Losing Control

Hey you,

Something unexpected happened today… I was actually triggered. I think that was the first time in months. It has been a while since I was so triggered that I wasn’t able to distance the story from the moment.

I was in a call with a group of people I meet with to learn more about core energetics, and one of the women was talking about how her daughters don’t tidy their rooms and how she feels like she has to do most things in the house and everything seems to be her responsibility, and that the daughters should keep their rooms tidy.

I was back at my parents’ house emotionally. I was back in that old room of mine that was always tidy, because if it wasn’t, we would have been hit or we would not be allowed to leave our rooms for at least a day, or until it was to my father’s standard. Even my mum forced us to keep our room tidy. We weren’t hit if it was messy, but our toys were thrown away if it wasn’t clean.

It seems to me such a silly topic to get upset about… but for me, my room was a safe space. It was my space. It was the only space that I had any real control over, and even that was taken from me.

My parents would dictate what I was to eat, when I was to eat, when I would go to bed, how to spend my free time, who to be with, what I could watch or listen to… I don’t think there was an aspect in my life that I had control over.

The thing that truly upset me, though, was the fact that it had a massive impact on my adult life.

I literally could not bring myself to keep my flat or room clean.
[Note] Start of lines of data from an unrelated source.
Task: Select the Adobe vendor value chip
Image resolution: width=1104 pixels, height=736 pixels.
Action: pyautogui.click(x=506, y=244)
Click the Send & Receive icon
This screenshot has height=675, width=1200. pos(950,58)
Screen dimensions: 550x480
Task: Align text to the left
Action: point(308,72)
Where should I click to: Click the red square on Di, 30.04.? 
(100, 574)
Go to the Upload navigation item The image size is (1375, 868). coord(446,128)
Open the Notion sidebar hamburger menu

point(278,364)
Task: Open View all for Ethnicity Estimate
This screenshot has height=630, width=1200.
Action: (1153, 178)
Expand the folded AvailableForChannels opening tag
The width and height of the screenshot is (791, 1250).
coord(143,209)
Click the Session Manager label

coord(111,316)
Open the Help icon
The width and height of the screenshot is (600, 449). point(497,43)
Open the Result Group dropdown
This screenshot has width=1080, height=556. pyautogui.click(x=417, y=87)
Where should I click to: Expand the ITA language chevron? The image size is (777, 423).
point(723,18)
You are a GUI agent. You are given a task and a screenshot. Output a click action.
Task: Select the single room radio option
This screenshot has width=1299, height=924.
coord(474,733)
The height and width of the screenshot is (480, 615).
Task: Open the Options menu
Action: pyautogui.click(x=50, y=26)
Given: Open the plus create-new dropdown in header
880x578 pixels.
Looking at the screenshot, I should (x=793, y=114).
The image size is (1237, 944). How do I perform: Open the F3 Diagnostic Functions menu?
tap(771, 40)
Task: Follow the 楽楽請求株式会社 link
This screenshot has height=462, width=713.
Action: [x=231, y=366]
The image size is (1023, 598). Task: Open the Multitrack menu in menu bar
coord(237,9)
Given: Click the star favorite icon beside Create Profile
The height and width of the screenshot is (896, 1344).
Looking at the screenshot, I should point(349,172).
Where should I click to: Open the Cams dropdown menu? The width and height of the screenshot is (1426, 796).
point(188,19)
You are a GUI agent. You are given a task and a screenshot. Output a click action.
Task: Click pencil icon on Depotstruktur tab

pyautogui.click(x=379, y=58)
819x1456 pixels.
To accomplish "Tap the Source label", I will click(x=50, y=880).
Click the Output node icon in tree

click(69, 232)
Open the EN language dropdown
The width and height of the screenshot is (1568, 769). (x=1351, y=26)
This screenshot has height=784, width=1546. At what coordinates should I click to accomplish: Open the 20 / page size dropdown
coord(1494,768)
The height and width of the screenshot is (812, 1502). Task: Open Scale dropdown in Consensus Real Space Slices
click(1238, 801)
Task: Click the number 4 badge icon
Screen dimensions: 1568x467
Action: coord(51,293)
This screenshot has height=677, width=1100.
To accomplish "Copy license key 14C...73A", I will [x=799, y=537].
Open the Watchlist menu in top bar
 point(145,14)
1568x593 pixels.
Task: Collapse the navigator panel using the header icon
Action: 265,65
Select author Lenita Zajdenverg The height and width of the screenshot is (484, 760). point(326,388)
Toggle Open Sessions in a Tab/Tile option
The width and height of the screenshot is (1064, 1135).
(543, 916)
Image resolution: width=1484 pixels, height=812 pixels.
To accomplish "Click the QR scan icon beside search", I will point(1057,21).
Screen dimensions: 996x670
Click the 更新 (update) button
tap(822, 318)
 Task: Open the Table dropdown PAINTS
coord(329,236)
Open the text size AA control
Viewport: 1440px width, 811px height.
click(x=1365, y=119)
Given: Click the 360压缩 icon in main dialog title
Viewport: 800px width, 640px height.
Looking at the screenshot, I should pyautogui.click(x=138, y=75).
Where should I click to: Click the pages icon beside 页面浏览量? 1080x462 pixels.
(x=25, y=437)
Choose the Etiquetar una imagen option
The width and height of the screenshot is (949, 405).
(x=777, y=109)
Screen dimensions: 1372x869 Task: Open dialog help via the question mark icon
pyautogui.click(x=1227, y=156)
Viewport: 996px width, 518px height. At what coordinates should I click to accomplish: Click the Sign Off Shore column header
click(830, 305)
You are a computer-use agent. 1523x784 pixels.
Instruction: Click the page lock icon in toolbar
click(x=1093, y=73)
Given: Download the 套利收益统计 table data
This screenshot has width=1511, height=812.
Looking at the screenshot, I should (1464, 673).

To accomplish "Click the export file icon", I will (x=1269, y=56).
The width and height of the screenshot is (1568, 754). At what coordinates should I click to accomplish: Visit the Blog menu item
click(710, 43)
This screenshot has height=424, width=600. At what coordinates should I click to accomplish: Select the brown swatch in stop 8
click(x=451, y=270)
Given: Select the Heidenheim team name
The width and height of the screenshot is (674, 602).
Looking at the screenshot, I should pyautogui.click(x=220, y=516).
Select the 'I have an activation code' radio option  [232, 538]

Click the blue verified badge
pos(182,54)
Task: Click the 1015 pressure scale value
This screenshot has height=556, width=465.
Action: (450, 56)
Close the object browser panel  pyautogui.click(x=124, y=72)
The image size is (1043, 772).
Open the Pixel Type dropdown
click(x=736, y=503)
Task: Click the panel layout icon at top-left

I could not bring myself to live in a tidy space because it always felt like I was losing control again.

I love having a clean space. I feel good when I have a clean kitchen or a clean bathroom. I feel good when my bed is made or my blankets on the sofa are neat. But I couldn’t bring myself to do it, because I did not want to live the life that was forced on me.

I realised today that my parents took the only space that was mine and decided how I should shape it. They chose the colours, the bedding, the tidiness. Everything about my “space” was theirs…

So I made my space, after leaving, into MY space by letting it be messy.

I would rather hate the space I am in than lose the only control I feel I have.

How could I have ever loved myself like that? That’s not an accusation… it’s more a realisation.

How could I love myself if I constantly chose to live in a space I hated just so I could feel like I am in control?

Control isn’t love. Earned trust is love.

Maybe that’s why I am able to keep my space a little cleaner now… because I have earned my trust. I don’t need to be in control anymore because I don’t fear that my space might be taken from me… or maybe I trust myself enough now to know that I will fight for me.

Either way… I am grateful for how I chose to live, even if everyone else condemned me for it.

Thank you for choosing to hate yourself for long enough so that I could learn to love myself.

We are done hating now… we are done controlling now.

It’s time to trust and it’s time to love. We are allowed to choose ourselves now, because I will protect the space we built and I will protect the core you chose to set free.

I will protect that authentic you by setting healthy boundaries.

Thank you for everything you did to protect this.